Deep research pays dividends in job interviews
Q: This is sort of an ‘asking for a friend’ question, if you know what I mean. Of all the things people do poorly when preparing – or failing to prepare – for interviews, which, in your experience, is the most grievous? Is there one that you encounter repeatedly? (DF, email).
A: I might give you a different answer next week, but…the biggest shortcoming exhibited by candidates going for interview is the failure to fully research the job they are chasing. By ‘job’, I mean the company, organisation or the actual job itself, writes Liam Horan, Career Coach, Sli Nua Careers.
A few phone calls or meetings can make such a difference. In Ireland, people know people, we are a tightly-knit society in that regard and there really is no excuse for turning up knowing very little about the job.
When you’ve done your research, you can drop all sorts of subtle and not-so-subtle nuggets into the interview.

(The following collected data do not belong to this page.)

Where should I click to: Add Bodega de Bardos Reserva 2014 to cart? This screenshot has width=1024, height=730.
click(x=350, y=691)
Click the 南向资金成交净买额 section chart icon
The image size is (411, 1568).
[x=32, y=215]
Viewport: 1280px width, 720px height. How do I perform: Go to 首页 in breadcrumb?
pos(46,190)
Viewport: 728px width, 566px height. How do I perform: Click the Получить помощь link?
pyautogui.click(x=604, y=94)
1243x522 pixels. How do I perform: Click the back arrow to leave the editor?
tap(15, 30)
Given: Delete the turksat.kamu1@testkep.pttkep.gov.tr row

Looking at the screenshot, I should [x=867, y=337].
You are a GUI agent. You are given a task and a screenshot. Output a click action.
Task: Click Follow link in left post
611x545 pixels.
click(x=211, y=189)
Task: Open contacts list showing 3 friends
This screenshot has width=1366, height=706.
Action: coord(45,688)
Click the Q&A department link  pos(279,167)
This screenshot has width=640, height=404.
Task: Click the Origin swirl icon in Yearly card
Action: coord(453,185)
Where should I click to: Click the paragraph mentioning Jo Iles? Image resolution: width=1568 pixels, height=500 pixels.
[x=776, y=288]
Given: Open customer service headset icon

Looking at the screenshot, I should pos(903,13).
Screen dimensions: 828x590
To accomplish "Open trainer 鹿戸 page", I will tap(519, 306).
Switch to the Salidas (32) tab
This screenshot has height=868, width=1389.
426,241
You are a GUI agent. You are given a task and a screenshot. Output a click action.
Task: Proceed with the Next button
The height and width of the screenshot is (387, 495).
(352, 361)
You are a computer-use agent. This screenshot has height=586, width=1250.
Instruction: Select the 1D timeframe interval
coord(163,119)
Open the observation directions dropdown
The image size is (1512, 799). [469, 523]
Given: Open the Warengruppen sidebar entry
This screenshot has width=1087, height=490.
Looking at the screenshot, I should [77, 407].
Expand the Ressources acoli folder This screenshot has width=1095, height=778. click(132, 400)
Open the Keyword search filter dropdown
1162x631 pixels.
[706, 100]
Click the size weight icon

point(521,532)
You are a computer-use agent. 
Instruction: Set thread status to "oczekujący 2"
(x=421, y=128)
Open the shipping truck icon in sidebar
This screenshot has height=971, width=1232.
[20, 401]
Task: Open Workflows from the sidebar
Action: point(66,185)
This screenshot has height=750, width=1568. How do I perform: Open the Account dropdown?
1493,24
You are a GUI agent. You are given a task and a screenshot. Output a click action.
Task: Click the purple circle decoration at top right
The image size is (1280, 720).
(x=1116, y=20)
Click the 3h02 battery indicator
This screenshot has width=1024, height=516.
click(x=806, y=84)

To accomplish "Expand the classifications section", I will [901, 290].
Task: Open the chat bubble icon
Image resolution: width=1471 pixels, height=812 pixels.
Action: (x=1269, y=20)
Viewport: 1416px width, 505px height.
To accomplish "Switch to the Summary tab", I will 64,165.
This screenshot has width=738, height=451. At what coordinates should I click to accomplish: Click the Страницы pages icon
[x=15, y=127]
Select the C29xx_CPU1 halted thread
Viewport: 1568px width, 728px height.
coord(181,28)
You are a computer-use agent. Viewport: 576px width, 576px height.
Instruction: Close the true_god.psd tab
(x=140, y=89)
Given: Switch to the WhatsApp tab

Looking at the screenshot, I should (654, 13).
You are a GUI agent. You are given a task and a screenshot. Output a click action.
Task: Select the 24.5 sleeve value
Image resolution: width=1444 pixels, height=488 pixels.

If you’ve looked way beyond the job spec, you should know exactly what they’re seeking – and, in this way, tailor your answers to meet their needs.
Not everything is contained in the job spec. And the website is often the company putting on its best face and may not reflect the reality behind the scenes. Plus everybody sees the job spec and the website. By merely looking at those, however closely, you are still only putting yourself in the same position as your opponents.
The trick is to go much further. Make calls to people who work(ed) there. Or talk to people working in a similar company. Make a point of meeting somebody who knows the sector inside out – perhaps a journalist who covers this area, or somebody who has built a similar business locally or elsewhere.
You can do loads. It’s often boring and unfashionable work, but as you go along, patterns will emerge and you will feel much more confident on the day of the interview.
Liam Horan is a Career Coach with Sli Nua Careers in Ballinrobe.